This makes sense, we need more ships in home waters and at key strategic locations ready to go to action rather than sailing around for little reason. A ship ready to go on short notice is just us useful if not more than one sitting with an undefined mission at sea.

Graham Moore
Graham Moore (@guest_766245)
6 months ago
Reply to  Jim

Why do we need more ships in home waters? Is there an invasion to repulse?

Mark B
Mark B (@guest_766267)
6 months ago
Reply to  Jim

Sorry is a ship in it’s home port an easier target in this surprise attack we seem to be expecting in our home waters? Isn’t a good part of our duties to deter aggression around the world?

Gavin Gordon
Gavin Gordon (@guest_766373)
6 months ago
Reply to  Jim

Agreed. But in strategic locations, which I assume you intended.

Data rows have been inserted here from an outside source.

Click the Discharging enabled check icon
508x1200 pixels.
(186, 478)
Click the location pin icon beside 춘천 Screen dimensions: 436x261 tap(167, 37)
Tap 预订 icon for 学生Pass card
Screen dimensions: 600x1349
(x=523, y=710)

Last edited 6 months ago by Gavin Gordon
Geoff Roach
Geoff Roach (@guest_766565)
6 months ago
Reply to  Jim

I think we should moor up all the ships and send the crews to work from home. It’ll save a fortune and do away with the need for the MOD to fiddle the figures about which ships are available, otherwise why make the changes.🙄

Martin
Martin (@guest_766176)
6 months ago

fiddling the numbers, the top brass in the navy are deluded and weak.

Robert Blay
Robert Blay (@guest_766187)
6 months ago
Reply to  Martin

They are anything but Martin.

Martin
Martin (@guest_766429)
6 months ago
Reply to  Robert Blay

well how did they let the navy get in a bit of state, on their watch

Mark B
Mark B (@guest_766270)
6 months ago
Reply to  Martin

Nonsense. Readiness should be recognised and is important as is ‘at sea’. Personally I think it would be simple to report the days at sea, the days at readiness and the days in maintanence.

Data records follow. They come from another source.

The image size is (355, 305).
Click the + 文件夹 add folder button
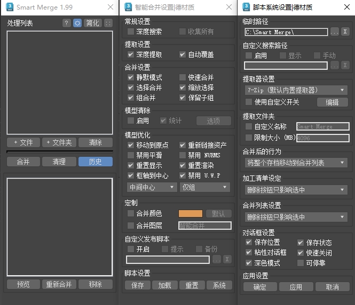59,142
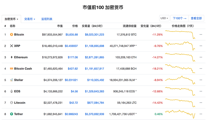This screenshot has width=209, height=120.
Task: Open the USD currency dropdown
Action: (x=164, y=18)

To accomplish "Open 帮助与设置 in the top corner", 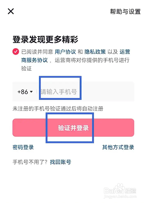I will coord(125,11).

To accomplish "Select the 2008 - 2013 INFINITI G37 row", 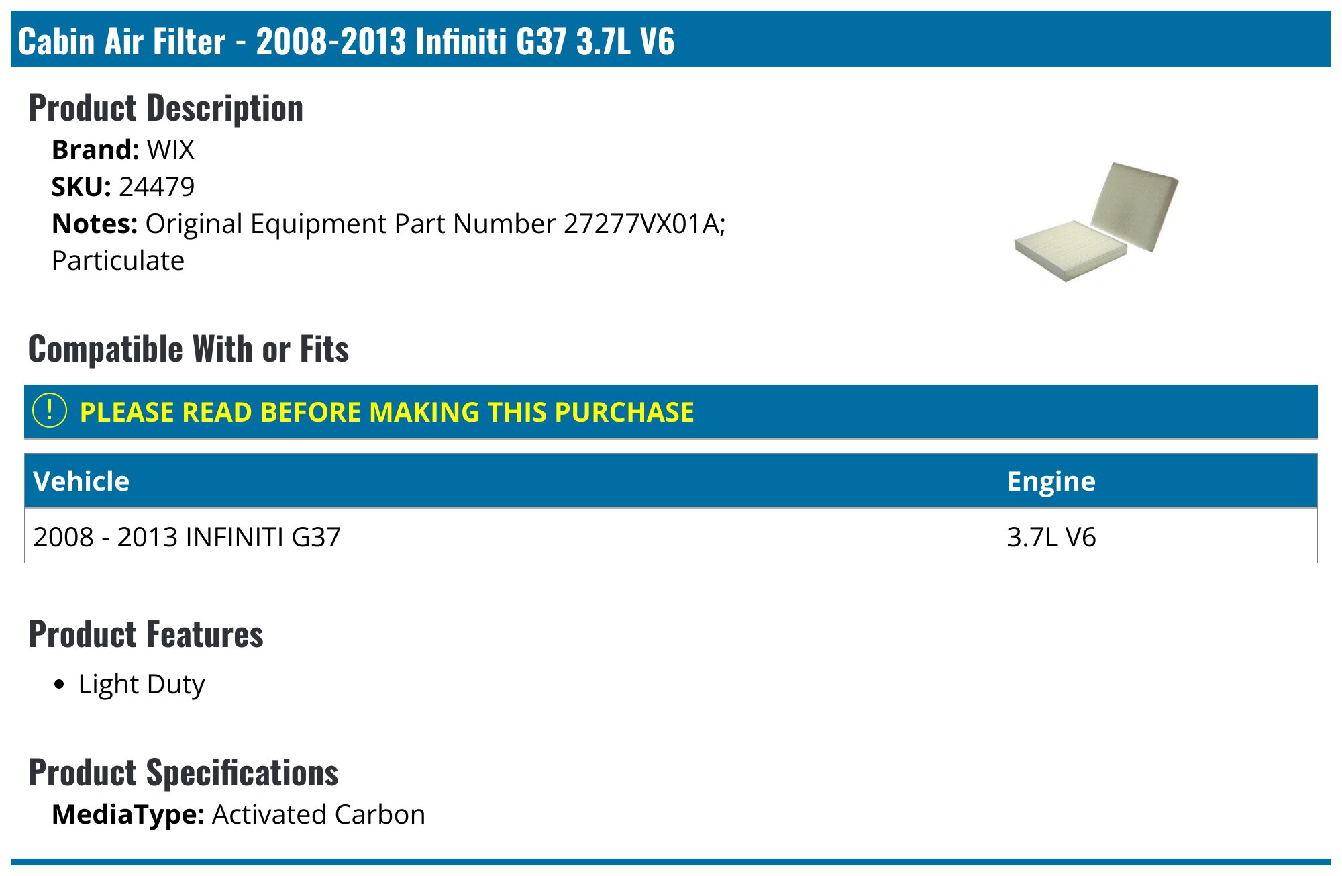I will 187,537.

Last edited 6 months ago by Mark B
Martin
Martin (@guest_766273)
6 months ago
Reply to  Mark B

agreed,

Geoff Roach
Geoff Roach (@guest_766566)
6 months ago
Reply to  Mark B

Which is what they were doing!

Mark B
Mark B (@guest_766636)
6 months ago
Reply to  Geoff Roach

Really. I thought they were combining readiness with ‘at sea’ which is not the same as ‘at sea’, readiness for sailing and maintenance. Or am I missing something?

Gunbuster
Gunbuster (@guest_766301)
6 months ago
Reply to  Martin

Learn about Operational Capability. Its been the metric the RN has used internally for ever and a day. Days at sea means diddly squat except to ill informed commentators and MPs.
You can be at sea with little to no OC beyond doing SAR. You can be alongside bombed up and equiped with loads of FTR and have a metric s**t tonne of OC.

Gavin Gordon
Gavin Gordon (@guest_766378)
6 months ago
Reply to  Martin

No, they are making the best use of what kit they’re given. Yet still, when grilled the Top Brass do their best to shield Ministers, the principal culprits, from rightful blame.

Jon
Jon (@guest_766207)
6 months ago

I think there’s some good reason for this. The point made that HMS Spey alongside in Tonga conducting tsunami relief doesn’t count for sea days is telling. I think having a fleet ready escort is of use, even if it isn’t racking up the sea days. If you want a measure for usefully deployed or deployable, this could well be the way to go. However, no single metric is perfect and at least sea days was easy to understand and hard to fudge. There are various levels of readiness. Ready to sail within the hour or within the week? Are… Read more »

Supportive Bloke
Supportive Bloke (@guest_766209)
6 months ago
Reply to  Jon

The problem is that this is easy to fudge.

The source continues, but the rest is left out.